Yossi and he disappear into a back nook of the showroom. I am now familiar with this routine. Yossi is a taxi driver, and drivers work hard for very little money. So every hotel manager, business owner and contractor tries to get some business thrown their way by offering the taxi driver a cut of the profit--it's usually 10%.
When the taxi driver at the airport tells you that you should stay at the Inbal because it's really much nicer than the King David, he might be offering you his honest opinion--or he might be getting a kick-back from the manager at the Inbal.

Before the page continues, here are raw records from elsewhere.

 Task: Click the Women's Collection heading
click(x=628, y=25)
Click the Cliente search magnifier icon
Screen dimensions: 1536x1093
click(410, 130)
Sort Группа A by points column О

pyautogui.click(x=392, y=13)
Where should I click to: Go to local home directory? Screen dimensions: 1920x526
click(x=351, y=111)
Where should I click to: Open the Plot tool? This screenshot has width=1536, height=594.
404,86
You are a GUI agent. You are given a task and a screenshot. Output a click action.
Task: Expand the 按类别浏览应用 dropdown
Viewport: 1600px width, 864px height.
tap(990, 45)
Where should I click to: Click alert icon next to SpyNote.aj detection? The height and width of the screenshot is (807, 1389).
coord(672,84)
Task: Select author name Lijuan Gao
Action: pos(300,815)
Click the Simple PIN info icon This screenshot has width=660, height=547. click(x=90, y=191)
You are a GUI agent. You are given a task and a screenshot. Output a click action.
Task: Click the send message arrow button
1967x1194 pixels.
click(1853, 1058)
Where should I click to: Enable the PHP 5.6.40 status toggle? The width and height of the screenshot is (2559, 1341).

You can't really know one way or the other, but you should know that there's a lot of "black" money transactions here and it's primarily because its very, very tough for people to make a living in a country where the minimum wage laws and other labor protections are pretty much unenforced.
One reason the Husband and I know that Yossi is more family than merely friend is that we watched while a sales rep offered Yossi 10% of the purchase price of a penthouse to prevail upon us to buy HIS penthouse and not to take us to any other contractors. Yossi played along, and when the sales rep finally reached his lowest price, Yossi asked about "his 10%." The sales rep readily agreed--and Yossi then told him that we were family and that Yossi wanted that 10% also knocked off the price of the apartment. Flummoxed, the sales rep reluctantly agreed, so we got a further reduction in the price.
We ultimately didn't buy that apartment, but that's how it works here.
Sure enough, Yossi's cousin wanted to assure him that if Yossi would recommend his shop and make sure we bought all our household tile from him, then he would give Yossi a cut of 10%.
Yossi then took us to Jerusalem, where he knows the owner of another tile store. This guy was young and very direct. He told me, point-blank, that because we're "family" to Yossi, he would give us the same tile we saw in Modi'in for 210 NIS per meter--but only because we know Yossi. "I'm making this price for HIM, you understand? Not for you."
I understood. I also saw him pull Yossi into an alcove and pretend to talk about the ugly green bath tile on the wall when I knew perfectly well (and Yossi later confirmed) that he was promising Yossi a 10% cut if Yossi would insist that this was the best shop in which to buy the tile.
From there, we went to three other stores in Jerusalem and a very nice, small store that was the best of the lot in Rosh HaAyin--SevenStone. Unlike the competition, it isn't in a big flashy showroom. From the street, it looks like a warehouse in the industrial section of town--but the owner is honest, and the prices can't be beat.
Unfortunately, they don't carry the tile I want.....
Back to Modi'in. Yossi tells the cousin that we need floor tile, and bathroom tile, and toilets and a tub and shower stall, and since we're bringing him all this business, how about a better price?
The cousin comes down to 210 NIS/meter. Yossi argues persuasively with him--c'mon, that's the same price as in Jerusalem, can't you do better than that?
Cousin then gives us 50% off of all the fixtures, and 40% off the bathroom and mirpesset tile. It looks like we have a deal...but Yossi's not done yet.
He takes the cousin aside. "What about my 10%?"
"But I gave you the best price possible!" the cousin protests.
"Yes, but that's for the buyers--what about me?" Yossi persists. "You PROMISED me that I'd get 10% if I brought their business to you."
Despite the airconditioning, the cousin is sweating. He finally agrees, looking slightly ill, to the 10%.
"Good!" Yossi exclaims. "Take it off their bill--these people are family to me!"
We got that tile I couldn't possibly afford for 190 NIS/meter. I'm lousy at math, but I figure that's about 45% of the original asking price.
So how do you buy tile in Israel? Make really good Israeli friends who have to survive on the economy and know the ropes, and then take them shopping with you. DO NOT try to do this alone, without adult Israeli supervision and with your immigrant accent--you'll get eaten alive.